As a reader, I'm extremely confused about these apparent contradictions. I'd love to see in the introduction a more precise paragraph where their expectations are clearly mentioned.
This comment has been carrying over since the first review when I made the following comment:
"It was not clear to me what the main hypothesis of the study was. The authors seem to talk rather loosely about habits being developed after overtraining versus the mediating effect of stress on habits. The introduction should convey their main goal more clearly."
Sorry if I'm being too stupid, but it's not clear to me why they are using training extension and stress to test devaluation sensitivity and outcome/response representations if their aim was not to overtrain participants.
We included devaluations tests at the beginning, middle and end of the task to assess whether stress effects on the control of instrumental behaviour are training-dependent, as suggested by earlier rodent studies. It is, however, important to distinguish between training-dependent stress effects and overtraining effects per se. As suggested by the editors “training-dependent effects do not necessarily imply overtraining effects”. In order to make this aspect clearer and avoid confusion, we do not speak of “moderate” or “extended” training any more. Moreover, we state that we are interested in training-dependent dynamics of stress effects and explicitly distinguish training-dependent effects of stress from overtraining effects.

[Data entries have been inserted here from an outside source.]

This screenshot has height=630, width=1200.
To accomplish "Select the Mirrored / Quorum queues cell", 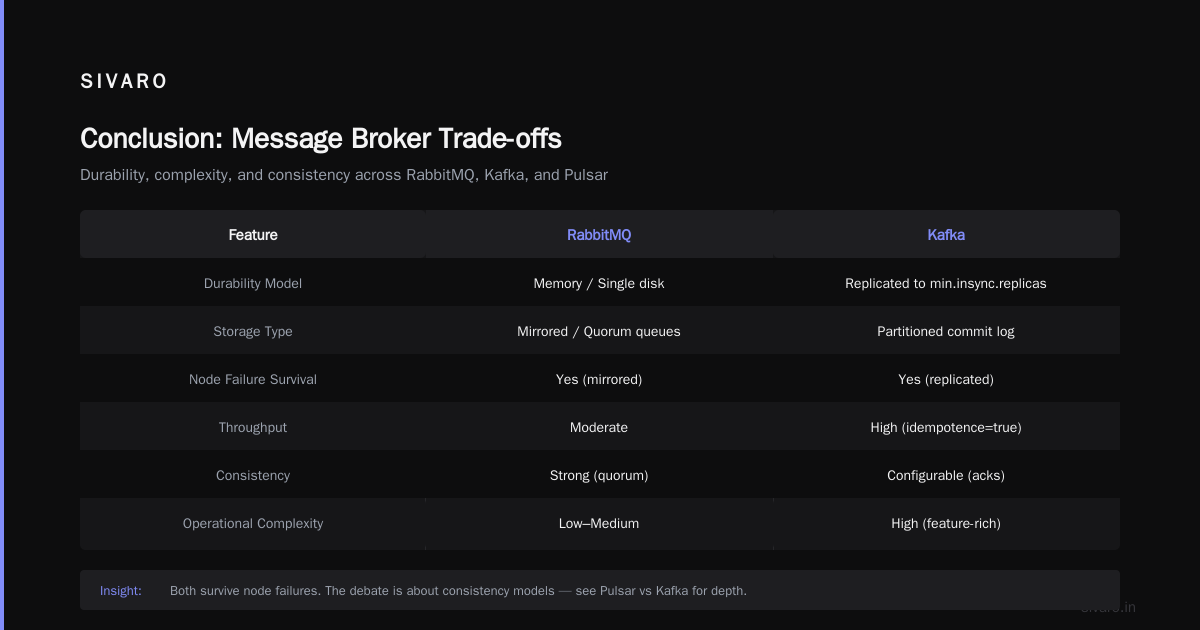I will [x=599, y=331].
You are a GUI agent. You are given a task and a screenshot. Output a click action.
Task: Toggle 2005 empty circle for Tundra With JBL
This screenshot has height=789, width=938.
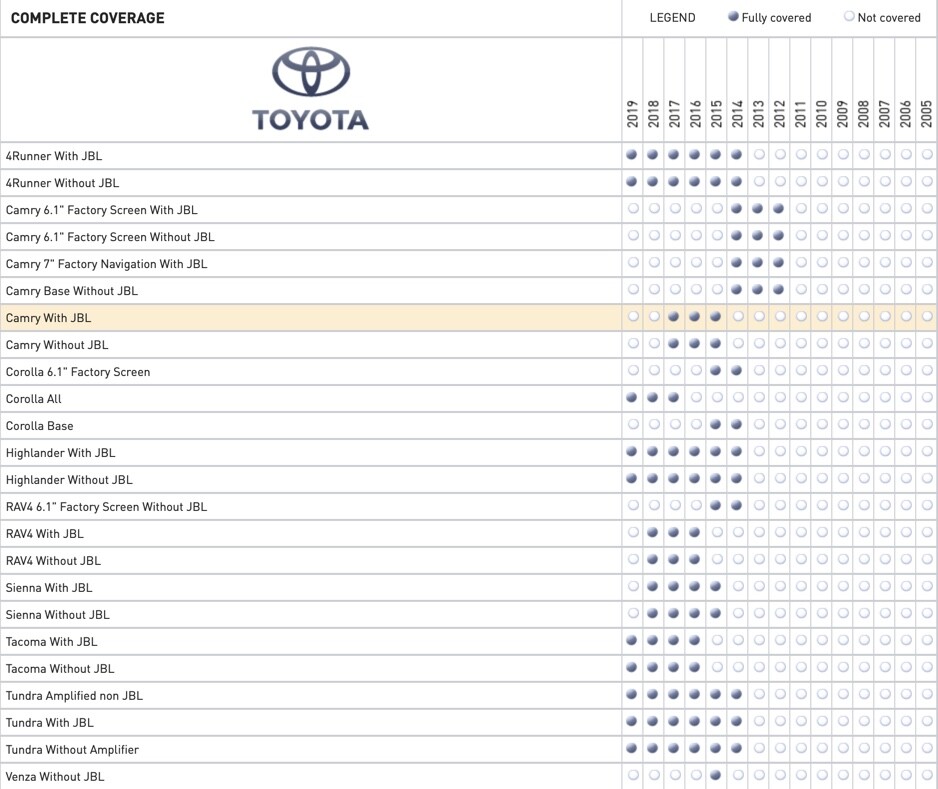tap(927, 722)

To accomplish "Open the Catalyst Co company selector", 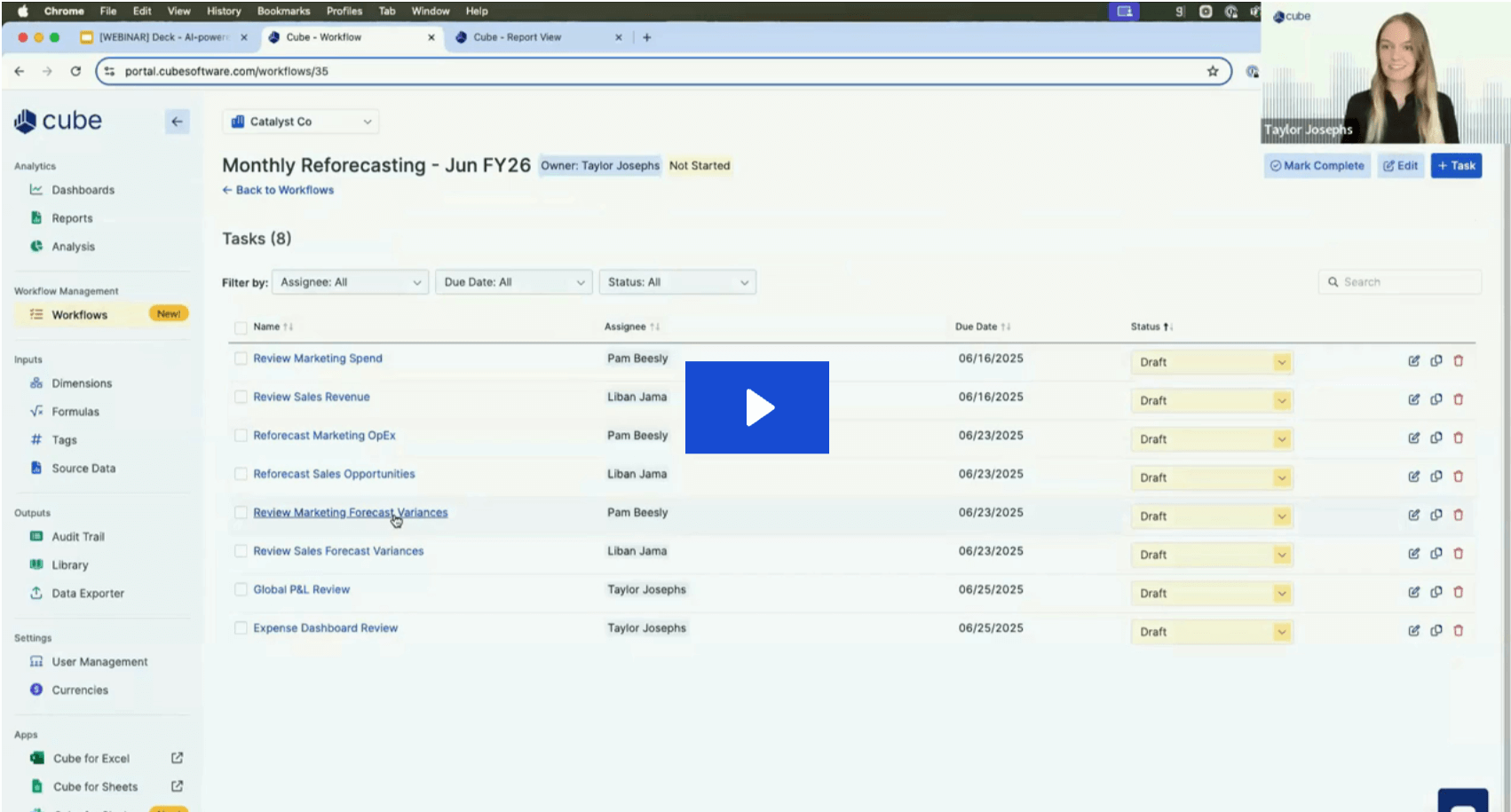I will pos(300,122).
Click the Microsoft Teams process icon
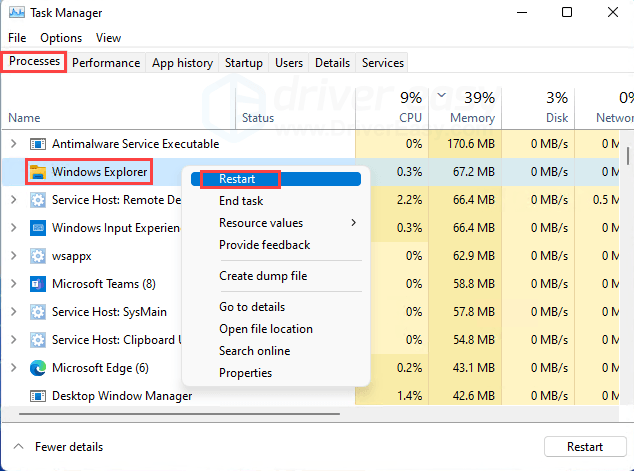634x471 pixels. pos(38,284)
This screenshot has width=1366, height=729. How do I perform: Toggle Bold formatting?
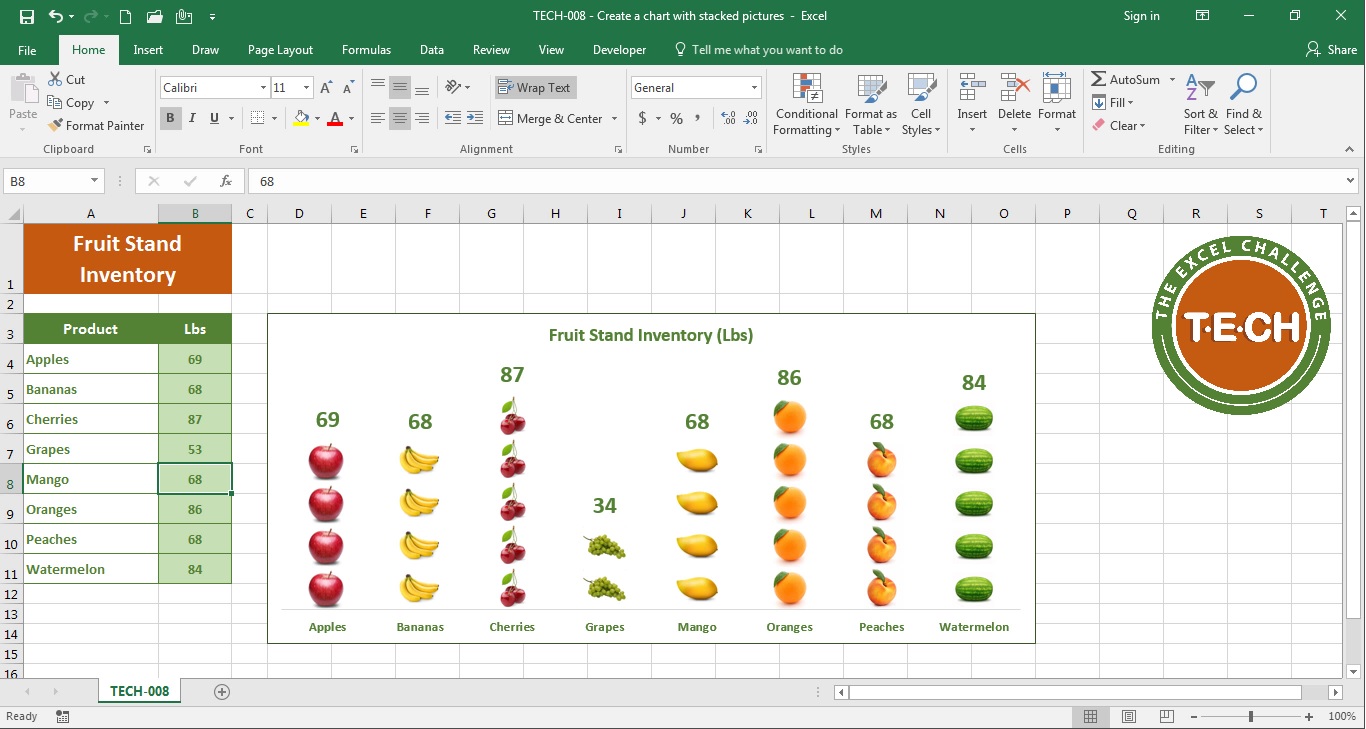(x=170, y=118)
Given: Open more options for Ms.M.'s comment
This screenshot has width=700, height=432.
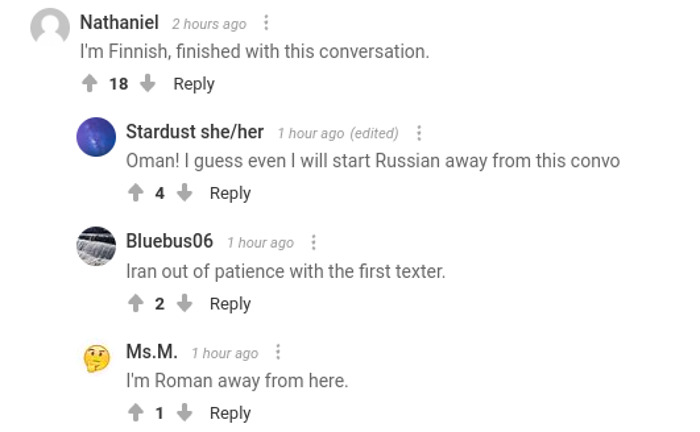Looking at the screenshot, I should point(278,352).
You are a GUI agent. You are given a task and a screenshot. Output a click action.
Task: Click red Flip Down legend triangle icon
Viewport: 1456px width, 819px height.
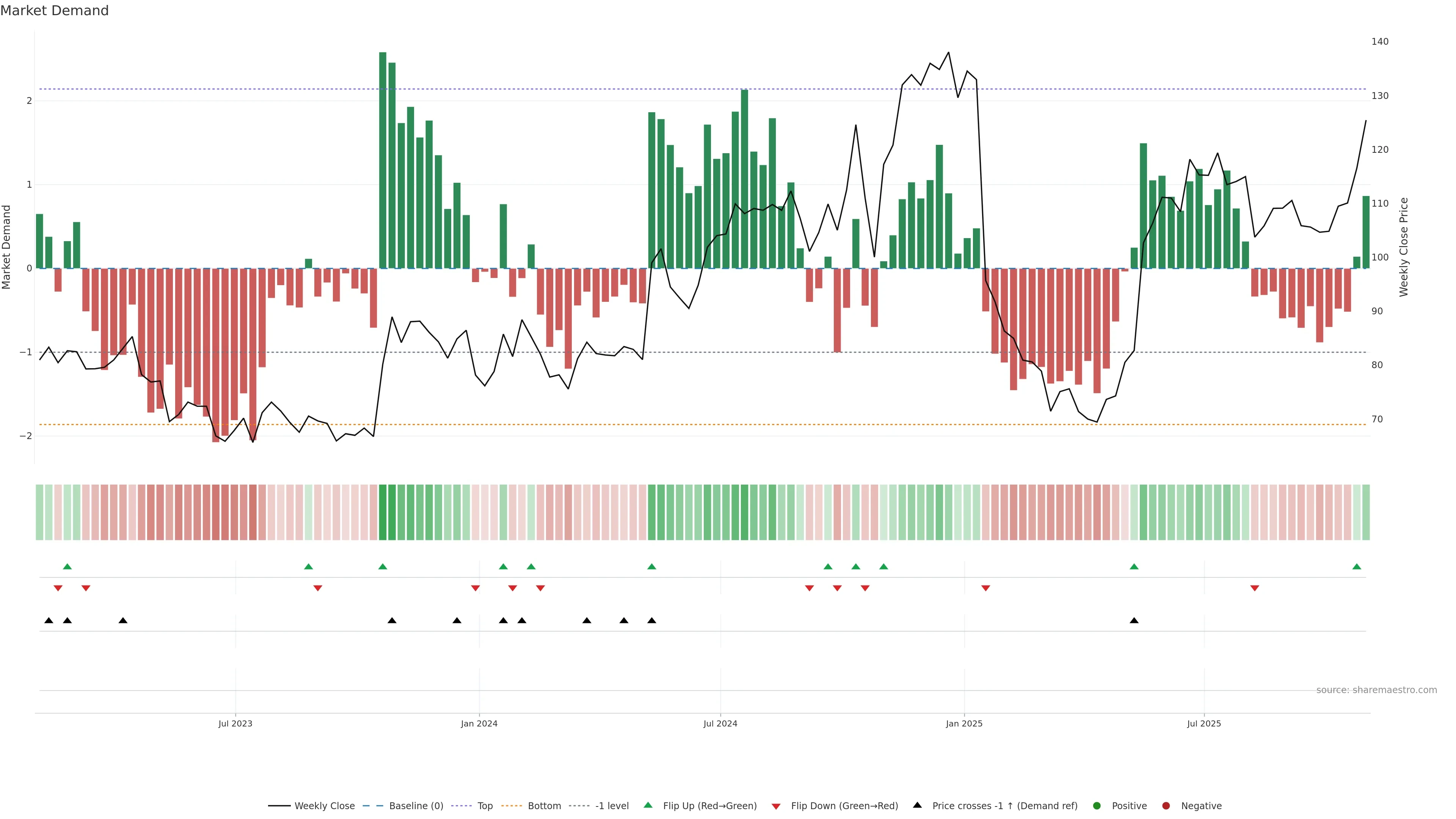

Please see, for example, page 6, lines 120 to 130:
Because previous rodent studies suggested that stress or stress hormone effects on the balance of goal-directed and habitual forms of learning are training-dependent (Dias-Ferreira et al., 2019; Packard, 1999; Siller-Pérez et al., 2017), we also assessed training-dependent dynamics in the stress effect on outcome and response processing. Although we did not aim to test overtraining-induced changes in the balance of outcome and response processing, for which the number of trials may have been too limited in the present study, we included transient outcome devaluations at the beginning, middle and end of the instrumental learning task to assess whether stress effects on instrumental behaviour are training-dependent.
Please see also the changes of the subheadings on pages 19 and 21:
“Stress reduces outcome representations at the end of training”
“Stress boosts response representations at the end of training”
And on page 27, line 203:
“Thus, training-dependent effects do not necessarily imply overtraining effects.”